[OBJECTIVE]:
How many lines of the records contain the string "from"? Matching is case-sensitive; give only the number.

start DATASET

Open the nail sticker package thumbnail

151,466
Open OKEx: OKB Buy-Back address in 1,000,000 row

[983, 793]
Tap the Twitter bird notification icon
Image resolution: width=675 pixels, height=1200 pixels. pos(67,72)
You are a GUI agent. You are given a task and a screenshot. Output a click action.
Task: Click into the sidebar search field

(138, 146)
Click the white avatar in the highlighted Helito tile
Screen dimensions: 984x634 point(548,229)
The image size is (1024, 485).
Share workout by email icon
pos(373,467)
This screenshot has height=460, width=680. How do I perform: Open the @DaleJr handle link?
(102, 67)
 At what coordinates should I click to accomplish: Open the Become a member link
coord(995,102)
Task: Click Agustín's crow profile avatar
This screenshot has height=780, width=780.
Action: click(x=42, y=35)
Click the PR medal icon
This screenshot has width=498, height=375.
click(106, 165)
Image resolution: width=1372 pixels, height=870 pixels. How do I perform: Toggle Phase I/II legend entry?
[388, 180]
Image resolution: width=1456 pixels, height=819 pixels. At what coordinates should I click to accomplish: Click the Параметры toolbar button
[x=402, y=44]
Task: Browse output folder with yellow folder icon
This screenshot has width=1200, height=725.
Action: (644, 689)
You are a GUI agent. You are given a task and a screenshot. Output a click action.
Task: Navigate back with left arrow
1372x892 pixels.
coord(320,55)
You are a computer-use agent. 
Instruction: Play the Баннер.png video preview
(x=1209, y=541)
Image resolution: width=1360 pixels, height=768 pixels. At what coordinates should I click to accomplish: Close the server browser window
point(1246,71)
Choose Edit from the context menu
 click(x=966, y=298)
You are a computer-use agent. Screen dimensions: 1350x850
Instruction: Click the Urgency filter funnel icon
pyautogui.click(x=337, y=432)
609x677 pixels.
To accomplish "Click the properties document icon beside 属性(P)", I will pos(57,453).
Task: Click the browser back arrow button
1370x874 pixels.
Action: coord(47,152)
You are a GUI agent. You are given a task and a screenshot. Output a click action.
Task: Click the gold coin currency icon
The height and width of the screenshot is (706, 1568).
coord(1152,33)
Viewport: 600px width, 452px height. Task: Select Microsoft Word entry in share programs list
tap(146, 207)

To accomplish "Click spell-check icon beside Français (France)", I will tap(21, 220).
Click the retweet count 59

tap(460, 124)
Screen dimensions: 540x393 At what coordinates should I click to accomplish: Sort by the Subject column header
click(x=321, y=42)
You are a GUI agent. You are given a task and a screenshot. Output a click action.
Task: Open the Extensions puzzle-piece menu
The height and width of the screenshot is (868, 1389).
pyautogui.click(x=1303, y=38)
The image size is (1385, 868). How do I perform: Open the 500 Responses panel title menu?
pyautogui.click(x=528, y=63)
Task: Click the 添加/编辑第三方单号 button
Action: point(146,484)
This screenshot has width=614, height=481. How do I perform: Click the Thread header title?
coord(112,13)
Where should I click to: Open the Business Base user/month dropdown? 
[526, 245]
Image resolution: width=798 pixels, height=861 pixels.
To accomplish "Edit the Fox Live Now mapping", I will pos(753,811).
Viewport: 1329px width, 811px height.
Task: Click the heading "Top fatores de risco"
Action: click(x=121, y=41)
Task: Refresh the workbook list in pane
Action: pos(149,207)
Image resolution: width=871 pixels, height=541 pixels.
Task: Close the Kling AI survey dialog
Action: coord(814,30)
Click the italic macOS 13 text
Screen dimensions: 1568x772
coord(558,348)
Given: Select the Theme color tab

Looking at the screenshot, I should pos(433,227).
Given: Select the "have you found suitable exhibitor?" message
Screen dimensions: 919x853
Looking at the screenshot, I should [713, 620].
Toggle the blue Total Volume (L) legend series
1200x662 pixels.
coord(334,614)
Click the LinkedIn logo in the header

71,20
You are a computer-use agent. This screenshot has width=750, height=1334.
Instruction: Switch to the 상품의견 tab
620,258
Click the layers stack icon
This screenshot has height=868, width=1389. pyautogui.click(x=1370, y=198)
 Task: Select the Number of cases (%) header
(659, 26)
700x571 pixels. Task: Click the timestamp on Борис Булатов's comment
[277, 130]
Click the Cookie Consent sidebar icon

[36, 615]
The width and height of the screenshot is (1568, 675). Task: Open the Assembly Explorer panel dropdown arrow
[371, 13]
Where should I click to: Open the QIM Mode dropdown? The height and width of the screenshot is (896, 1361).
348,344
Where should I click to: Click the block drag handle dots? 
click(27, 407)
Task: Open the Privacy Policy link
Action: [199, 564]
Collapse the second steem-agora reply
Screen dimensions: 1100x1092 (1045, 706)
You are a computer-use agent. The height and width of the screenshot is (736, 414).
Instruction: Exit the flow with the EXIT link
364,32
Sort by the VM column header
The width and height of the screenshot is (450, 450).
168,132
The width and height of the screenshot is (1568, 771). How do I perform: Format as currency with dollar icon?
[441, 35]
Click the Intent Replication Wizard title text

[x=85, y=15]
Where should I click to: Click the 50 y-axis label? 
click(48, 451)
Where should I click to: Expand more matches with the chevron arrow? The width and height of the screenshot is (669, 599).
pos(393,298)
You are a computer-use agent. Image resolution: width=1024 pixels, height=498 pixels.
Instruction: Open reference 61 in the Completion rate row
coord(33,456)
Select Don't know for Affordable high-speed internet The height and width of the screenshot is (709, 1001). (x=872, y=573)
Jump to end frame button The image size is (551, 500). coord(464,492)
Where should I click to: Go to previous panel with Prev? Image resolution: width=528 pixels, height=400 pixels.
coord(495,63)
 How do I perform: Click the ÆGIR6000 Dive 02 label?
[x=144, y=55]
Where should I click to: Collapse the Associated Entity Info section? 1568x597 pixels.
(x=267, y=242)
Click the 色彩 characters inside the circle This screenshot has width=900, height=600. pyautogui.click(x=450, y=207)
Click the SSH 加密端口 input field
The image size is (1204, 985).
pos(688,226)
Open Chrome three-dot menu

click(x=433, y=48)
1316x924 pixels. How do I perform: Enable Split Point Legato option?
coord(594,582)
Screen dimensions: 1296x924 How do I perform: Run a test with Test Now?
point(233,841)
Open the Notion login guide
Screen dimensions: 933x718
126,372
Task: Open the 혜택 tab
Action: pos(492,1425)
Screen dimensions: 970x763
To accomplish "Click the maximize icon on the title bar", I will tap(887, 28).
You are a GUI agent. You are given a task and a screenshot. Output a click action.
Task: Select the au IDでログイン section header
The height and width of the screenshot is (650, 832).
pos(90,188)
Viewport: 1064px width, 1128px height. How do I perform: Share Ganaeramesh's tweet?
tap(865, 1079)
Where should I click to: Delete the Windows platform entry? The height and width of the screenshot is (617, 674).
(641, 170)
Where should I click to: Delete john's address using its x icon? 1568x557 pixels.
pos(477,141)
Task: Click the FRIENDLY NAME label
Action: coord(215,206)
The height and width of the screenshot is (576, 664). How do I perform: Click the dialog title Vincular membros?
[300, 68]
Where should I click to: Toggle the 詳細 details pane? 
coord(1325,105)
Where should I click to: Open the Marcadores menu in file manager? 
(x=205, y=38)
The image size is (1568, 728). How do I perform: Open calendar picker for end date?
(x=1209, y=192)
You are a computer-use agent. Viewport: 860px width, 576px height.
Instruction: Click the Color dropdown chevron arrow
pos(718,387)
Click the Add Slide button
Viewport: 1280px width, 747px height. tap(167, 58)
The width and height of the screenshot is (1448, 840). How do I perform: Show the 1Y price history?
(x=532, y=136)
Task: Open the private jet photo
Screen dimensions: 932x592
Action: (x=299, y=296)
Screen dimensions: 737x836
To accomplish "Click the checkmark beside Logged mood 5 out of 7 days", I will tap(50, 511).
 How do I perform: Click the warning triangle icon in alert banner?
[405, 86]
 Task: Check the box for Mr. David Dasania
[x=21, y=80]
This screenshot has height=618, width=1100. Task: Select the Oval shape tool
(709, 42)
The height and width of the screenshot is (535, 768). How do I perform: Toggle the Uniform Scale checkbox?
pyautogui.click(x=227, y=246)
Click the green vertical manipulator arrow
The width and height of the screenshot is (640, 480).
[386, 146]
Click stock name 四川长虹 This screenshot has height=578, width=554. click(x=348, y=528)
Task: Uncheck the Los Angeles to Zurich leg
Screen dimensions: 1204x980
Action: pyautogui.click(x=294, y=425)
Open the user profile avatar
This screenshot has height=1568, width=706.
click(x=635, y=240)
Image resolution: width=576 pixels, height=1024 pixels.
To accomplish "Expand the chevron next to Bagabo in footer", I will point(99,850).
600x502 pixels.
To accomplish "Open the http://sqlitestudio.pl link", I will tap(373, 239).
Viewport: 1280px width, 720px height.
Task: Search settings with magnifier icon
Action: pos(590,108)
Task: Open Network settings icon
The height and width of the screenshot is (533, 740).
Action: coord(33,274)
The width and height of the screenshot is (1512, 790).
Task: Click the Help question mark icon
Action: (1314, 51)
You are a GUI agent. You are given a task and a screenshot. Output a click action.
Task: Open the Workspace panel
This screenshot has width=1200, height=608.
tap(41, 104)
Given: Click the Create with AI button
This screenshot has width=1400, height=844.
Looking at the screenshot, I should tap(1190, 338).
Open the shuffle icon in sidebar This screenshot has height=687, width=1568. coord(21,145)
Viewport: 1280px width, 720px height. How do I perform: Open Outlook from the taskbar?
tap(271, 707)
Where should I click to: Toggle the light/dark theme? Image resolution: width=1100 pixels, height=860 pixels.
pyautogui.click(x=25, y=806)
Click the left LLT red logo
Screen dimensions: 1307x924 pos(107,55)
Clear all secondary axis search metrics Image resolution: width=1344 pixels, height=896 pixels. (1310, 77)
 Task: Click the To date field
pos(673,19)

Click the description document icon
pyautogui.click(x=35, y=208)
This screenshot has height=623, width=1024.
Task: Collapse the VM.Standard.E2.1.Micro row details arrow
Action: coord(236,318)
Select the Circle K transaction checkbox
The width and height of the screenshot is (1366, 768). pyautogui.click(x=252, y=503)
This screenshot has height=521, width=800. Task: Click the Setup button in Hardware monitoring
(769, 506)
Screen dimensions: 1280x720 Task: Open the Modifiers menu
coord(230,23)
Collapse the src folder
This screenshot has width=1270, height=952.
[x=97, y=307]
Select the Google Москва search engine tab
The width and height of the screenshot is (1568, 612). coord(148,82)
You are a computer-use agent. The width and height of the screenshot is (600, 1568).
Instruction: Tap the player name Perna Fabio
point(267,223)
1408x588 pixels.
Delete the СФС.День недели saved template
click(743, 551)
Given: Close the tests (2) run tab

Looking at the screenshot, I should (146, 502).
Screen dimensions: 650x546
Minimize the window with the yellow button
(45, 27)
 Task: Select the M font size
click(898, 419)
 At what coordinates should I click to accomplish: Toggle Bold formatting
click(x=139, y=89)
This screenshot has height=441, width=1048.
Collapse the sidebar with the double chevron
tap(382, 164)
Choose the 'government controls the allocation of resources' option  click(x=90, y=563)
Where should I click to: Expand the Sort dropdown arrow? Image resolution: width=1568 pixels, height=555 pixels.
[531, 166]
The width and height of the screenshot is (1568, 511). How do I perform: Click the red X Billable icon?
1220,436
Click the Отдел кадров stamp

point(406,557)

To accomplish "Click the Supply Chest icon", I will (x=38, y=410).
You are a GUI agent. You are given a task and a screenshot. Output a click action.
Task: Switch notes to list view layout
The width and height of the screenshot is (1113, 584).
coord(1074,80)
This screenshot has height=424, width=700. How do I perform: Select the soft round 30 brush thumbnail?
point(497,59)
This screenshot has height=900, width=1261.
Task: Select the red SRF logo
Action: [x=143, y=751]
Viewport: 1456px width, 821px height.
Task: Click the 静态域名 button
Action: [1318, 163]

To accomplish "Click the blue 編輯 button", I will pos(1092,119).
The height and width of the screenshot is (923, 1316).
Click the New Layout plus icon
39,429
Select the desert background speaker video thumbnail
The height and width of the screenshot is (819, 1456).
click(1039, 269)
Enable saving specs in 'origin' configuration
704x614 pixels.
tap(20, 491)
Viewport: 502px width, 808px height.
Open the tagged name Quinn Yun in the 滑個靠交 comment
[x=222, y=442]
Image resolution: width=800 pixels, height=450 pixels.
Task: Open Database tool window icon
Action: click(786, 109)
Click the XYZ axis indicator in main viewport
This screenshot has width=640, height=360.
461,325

end DATASET

[SOLUTION TO THE PROBLEM]:
2